Pixel coordinate grounding data:

------------

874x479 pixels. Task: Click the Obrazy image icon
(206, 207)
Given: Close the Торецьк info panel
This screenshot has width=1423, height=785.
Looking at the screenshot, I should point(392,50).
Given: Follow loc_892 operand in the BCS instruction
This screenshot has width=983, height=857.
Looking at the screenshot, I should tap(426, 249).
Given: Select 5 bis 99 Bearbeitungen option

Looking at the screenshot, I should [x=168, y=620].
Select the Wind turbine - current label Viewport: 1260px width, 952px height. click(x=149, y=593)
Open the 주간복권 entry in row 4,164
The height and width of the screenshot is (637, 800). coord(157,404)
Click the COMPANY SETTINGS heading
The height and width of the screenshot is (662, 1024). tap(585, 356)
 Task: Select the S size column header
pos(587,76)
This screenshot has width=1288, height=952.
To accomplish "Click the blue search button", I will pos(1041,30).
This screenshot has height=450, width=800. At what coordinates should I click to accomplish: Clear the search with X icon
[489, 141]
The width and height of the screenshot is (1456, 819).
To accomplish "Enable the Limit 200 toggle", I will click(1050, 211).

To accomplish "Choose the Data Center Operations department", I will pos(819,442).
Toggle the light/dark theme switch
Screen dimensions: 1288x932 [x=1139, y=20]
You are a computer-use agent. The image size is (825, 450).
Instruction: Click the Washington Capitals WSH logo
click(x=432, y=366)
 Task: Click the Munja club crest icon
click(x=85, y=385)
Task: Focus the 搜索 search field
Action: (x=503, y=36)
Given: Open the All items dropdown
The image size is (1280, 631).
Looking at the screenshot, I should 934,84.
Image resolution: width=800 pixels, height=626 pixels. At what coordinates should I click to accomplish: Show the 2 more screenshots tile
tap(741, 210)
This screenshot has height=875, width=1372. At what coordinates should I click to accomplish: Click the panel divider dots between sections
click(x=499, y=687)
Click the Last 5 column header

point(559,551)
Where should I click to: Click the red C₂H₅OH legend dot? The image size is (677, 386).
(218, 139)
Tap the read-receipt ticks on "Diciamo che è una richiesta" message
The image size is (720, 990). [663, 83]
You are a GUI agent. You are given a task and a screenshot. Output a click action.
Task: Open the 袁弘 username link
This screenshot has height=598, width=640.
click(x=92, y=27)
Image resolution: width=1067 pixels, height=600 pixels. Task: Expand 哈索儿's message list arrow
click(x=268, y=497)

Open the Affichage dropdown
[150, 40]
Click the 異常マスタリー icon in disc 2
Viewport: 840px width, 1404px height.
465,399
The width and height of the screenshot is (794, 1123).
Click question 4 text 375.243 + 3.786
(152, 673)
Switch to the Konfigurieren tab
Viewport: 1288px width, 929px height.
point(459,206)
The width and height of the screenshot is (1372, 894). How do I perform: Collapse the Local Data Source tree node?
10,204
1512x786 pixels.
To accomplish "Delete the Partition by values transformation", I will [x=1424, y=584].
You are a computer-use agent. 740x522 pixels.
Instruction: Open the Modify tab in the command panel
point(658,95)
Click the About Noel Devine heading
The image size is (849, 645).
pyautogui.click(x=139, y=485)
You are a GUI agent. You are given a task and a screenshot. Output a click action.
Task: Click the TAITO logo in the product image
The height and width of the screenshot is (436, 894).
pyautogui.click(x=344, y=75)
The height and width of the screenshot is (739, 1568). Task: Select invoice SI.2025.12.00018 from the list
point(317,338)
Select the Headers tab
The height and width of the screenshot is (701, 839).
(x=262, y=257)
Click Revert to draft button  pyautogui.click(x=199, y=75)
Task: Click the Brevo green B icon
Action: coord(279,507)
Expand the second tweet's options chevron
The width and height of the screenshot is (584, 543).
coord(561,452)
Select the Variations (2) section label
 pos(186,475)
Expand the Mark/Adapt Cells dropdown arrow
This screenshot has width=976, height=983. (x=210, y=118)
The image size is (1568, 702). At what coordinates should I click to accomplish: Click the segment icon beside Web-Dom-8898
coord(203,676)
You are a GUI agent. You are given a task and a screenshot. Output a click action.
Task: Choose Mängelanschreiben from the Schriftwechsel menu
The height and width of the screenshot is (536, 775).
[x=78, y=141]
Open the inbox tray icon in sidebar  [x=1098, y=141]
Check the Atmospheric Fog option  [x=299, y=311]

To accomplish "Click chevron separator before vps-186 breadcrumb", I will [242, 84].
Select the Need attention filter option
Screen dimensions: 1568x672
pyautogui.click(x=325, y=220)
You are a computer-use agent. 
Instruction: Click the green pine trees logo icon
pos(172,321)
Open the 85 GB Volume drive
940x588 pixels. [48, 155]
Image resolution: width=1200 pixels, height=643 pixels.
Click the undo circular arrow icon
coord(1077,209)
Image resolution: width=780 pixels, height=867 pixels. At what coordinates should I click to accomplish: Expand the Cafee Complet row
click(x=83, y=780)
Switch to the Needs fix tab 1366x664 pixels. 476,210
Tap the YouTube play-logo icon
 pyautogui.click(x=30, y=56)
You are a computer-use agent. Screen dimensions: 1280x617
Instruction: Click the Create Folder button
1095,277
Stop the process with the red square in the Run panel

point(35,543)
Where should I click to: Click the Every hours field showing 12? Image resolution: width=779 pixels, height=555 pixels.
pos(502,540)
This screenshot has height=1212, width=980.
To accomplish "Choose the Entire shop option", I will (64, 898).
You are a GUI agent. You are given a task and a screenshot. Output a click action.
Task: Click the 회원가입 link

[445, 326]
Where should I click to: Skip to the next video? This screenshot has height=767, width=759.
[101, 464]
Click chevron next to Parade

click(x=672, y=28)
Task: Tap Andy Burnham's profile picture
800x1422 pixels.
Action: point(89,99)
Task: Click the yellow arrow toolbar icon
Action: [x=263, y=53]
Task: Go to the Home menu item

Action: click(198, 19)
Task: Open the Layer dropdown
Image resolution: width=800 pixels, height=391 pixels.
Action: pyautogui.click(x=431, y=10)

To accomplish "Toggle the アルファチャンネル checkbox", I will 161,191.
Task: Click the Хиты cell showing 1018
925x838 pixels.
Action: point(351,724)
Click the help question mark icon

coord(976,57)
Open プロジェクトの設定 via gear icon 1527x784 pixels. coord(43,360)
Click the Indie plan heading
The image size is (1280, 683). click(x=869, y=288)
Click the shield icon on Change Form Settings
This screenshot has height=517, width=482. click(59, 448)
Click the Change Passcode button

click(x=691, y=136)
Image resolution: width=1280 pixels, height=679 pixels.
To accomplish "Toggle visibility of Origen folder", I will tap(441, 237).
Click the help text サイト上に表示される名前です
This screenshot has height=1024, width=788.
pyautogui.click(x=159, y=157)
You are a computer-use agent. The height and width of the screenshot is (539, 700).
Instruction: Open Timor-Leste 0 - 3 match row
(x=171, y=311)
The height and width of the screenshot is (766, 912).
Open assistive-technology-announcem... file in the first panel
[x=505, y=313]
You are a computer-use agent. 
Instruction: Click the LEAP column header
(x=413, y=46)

------------

EXERCISE REQUIREMENTS:
Which lines above hold the string "computer"? Copy every one of them.

REPLY:
You are a computer-use agent. The image size is (825, 450).
You are a computer-use agent. 740x522 pixels.
You are a computer-use agent. 
You are a computer-use agent. Screen dimensions: 1280x617
You are a computer-use agent. The height and width of the screenshot is (539, 700).
You are a computer-use agent. 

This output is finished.